Women diagnosed with cancer who have not yet begun chemotherapy or radiotherapy; Chemotherapy and radiotherapy are toxic for oocytes, leaving few, if any, viable eggs. Egg freezing offers women with cancer the chance to preserve their eggs so that they can have children in the future.

Women undergoing assisted reproductive technologies who object, either for religious or ethical reasons, to the practice of freezing embryos. Having the option to fertilize only as many eggs as will be utilized in the IVF process, and then freeze any remaining unfertilized eggs can be a positive solution. In this way, there are no excess embryos created, and there need be no disposition of unused frozen embryos, a practice which can create complex choices for certain individuals.

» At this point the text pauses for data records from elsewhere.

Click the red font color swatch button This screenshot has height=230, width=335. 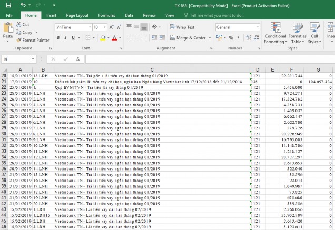114,38
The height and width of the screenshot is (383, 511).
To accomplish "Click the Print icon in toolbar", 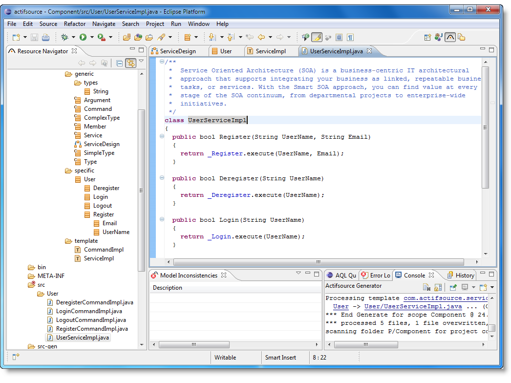I will point(45,37).
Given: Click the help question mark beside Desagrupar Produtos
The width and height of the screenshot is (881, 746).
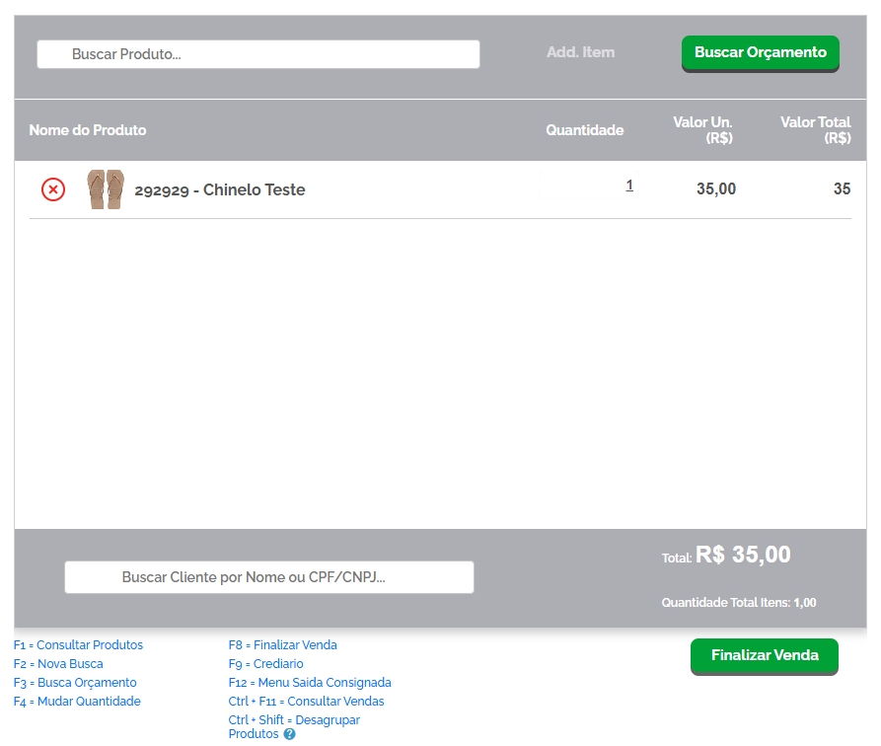Looking at the screenshot, I should [x=290, y=734].
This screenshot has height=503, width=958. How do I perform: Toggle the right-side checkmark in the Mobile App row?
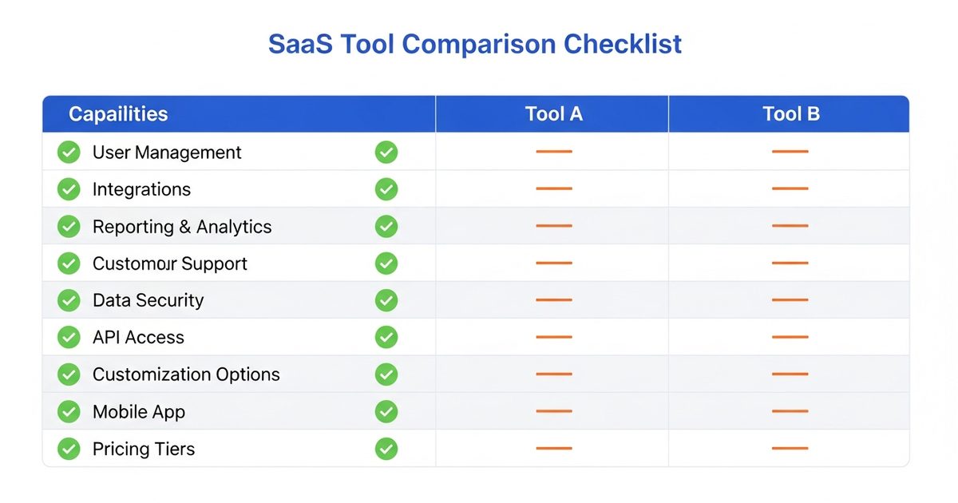tap(386, 412)
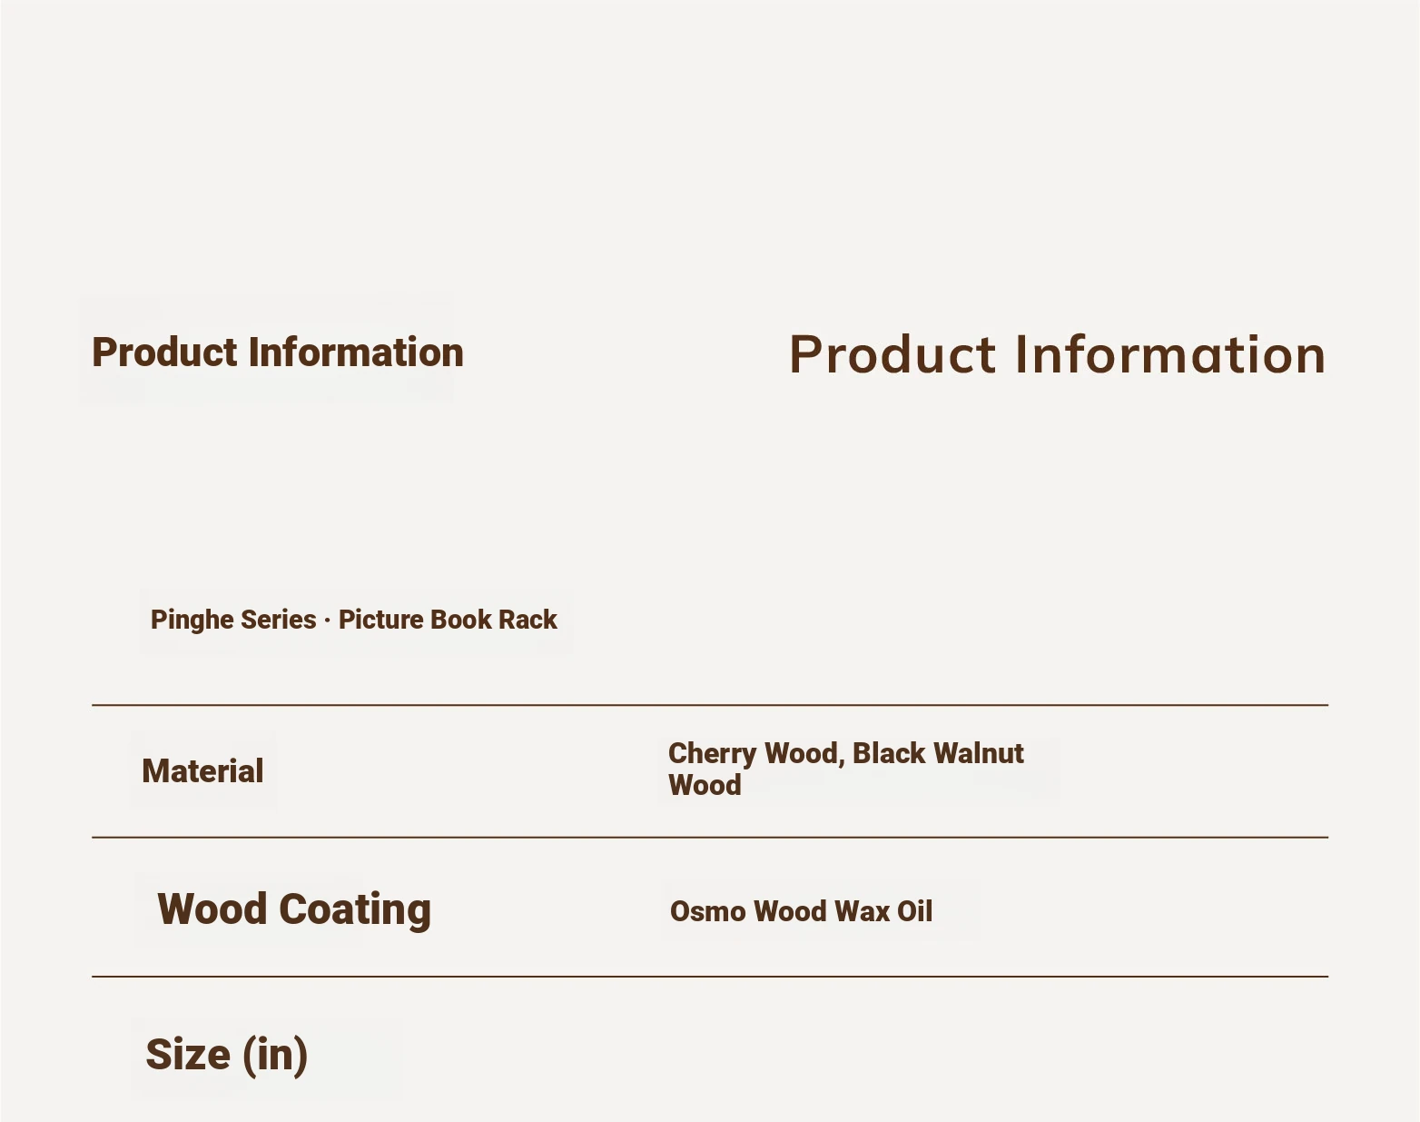Select the Material row label
Image resolution: width=1420 pixels, height=1122 pixels.
[202, 771]
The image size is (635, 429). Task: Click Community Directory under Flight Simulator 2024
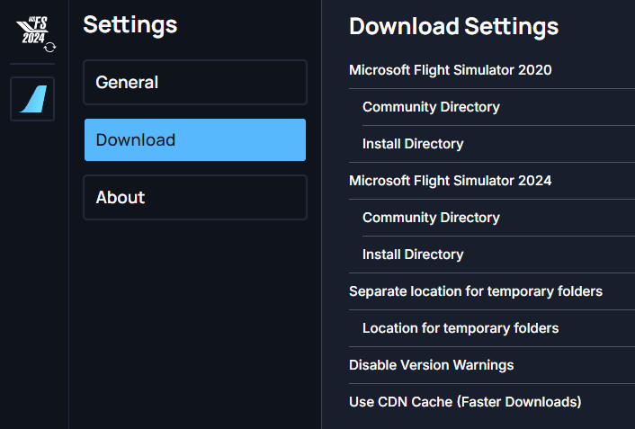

Women who would like to preserve their future ability to have children, either because they do not yet have a partner, or for other personal or medical reasons. Egg freezing can also be beneficial for women who, for the purpose of education, career or other reasons, desire to postpone childbearing. Freezing eggs at an early age may ensure a chance for a future pregnancy.

Additionally, women with a family history of early menopause have an interest in fertility preservation. With egg freezing, they will have a frozen store of eggs, in the likelihood that their eggs are depleted at an early age.

The egg-retrieval process for oocyte cryopreservation is the same as that for in vitro fertilization. When the eggs have matured, additional hormone is given and the eggs are removed with an ultrasound-guided needle through the vagina. The procedure is conducted under sedation. The eggs are immediately frozen.

Eggs are frozen using either a slow-freeze method or a flash-freezing process known as vitrification. The slow-freeze method is the most studied and is most similar to current embryo freezing techniques. Vitrification is a rapid freezing process in which a high concentration of cryoprotectant is used. The result is a solid glass-like cell, free of ice crystals. There are differing schools of thought on which freezing method is superior, though both methods have availed acceptable pregnancy rates.

Approximately 200 births resulting from frozen eggs have been documented worldwide. Among these births, the rate of birth defects and chromosomal defects has been consistent with that of the general population.